Görevin kapsamı »
Parfümün Dansı romanını tanıtan metne dayanarak şu soruları yanıtlayın:
(a) Kitabı Türkçeye kim çevirmiştir?
(b) Roman hangi üç temel yerde geçer?
(c) Kral Alobar'ın köpeğinin adı nedir?

Gösterilen metin »
________________
Tom Robbins – Parfümün Dansı

1985, Ayrıntı Yayınları, 366 s.
Çeviren: Belkıs Çorakçı Dişbudak

Ölümsüzlük, insanlar varolduğunda beri en büyük özlemlerden birisi olmuştur. Bu nedenle de edebiyattan sinemaya kadar pek çok alanda ölümsüzlük çabasının anlatıldığı hikayelere rastlarız. Tom Robbins‘in Parfümün Dansı (orj., Jitterbug Perfume) romanı da bu konudaki kitaplardan bir tanesi.

Roman, iki ayrı zamanda ve 3 temel yerde geçiyor: Seattle, Paris ve New Orleans. Bu 3 yerdeki kahramanların ortak noktası bir parfüm yaratmak. Daha doğrusu farklı bir parfürm yaratmak. Sıradışı garson kız Priscilla bu çaba için yolculuğuna Seattle’da başlarken, Paris’de ünlü parfümcüler Claude LeFever ve Marcel LeFever parfüm endüstrisinin en önemli isimlerindendir. New Orleans’da ise onlar kadar ünlü olmayan V’lu ve Madam Devalier vardır. Aynı zaman dilimi içerisinde kendi yollarında hareket eden (ve kuşkusuz bu yollar kesişmeye adaydır) gruba ek olarak tarihi bir kahraman da romana dahil olur. Kudretli ama kaçak Kral Alobar, köpeği Mink ve en çok sevdiği karıları Alma, Wren ve son olarak da Kudra romana hayat veren diğer canlılardır. Kral Alobar, romanın kuşkusuz en sıradışı isimlerinden birisi. Kendi tanımlamasıyla “bireycilik”, psikolojik tanmıyla da “otantiklik” peşinden gitmeye çalışan Alobar’ın en büyük amacı varoluşun yeni baştan düzenlenebileceğini ispat etmektir. Bunun için de Bandaloop rahiplerine ulaşmaya çalışan Kral’a bu yolculuğunda Kudra ve zaman zaman da arsız Pan eşlik etmektedir. Pagan Tanrı Pan’ın romanda ayrı bir hikayesi var ve bu hikaye her ne kadar ana konunun biraz dışında görünse de oldukça etkileyici ve kesinlikle çok iyi düşünülmüş.
________________
Girdi verileri »
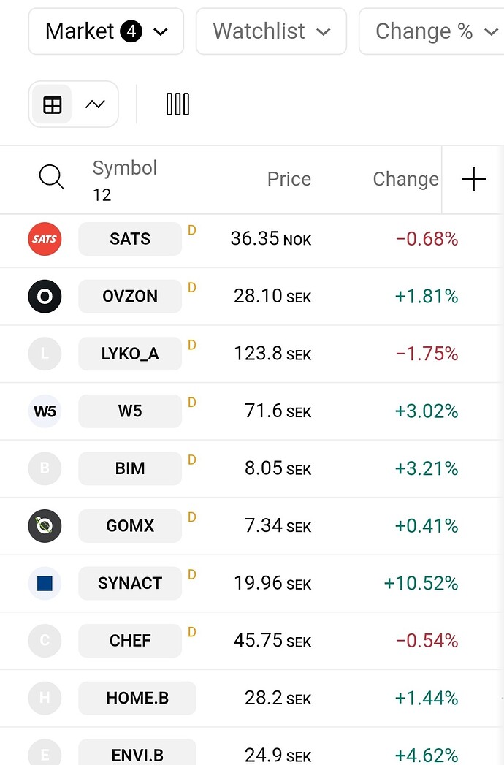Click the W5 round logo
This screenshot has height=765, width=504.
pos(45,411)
________________
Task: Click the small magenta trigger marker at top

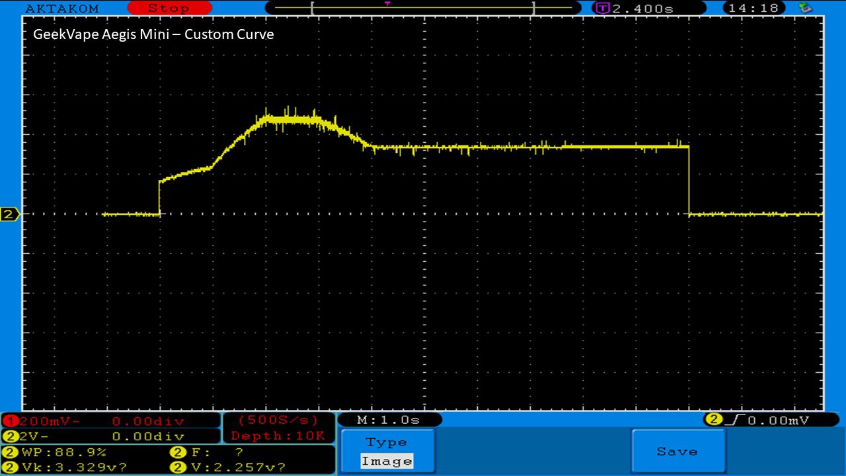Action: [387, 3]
________________
Beklenen yanıt »
(a) Belkıs Çorakçı Dişbudak
(b) Seattle, Paris ve New Orleans
(c) Mink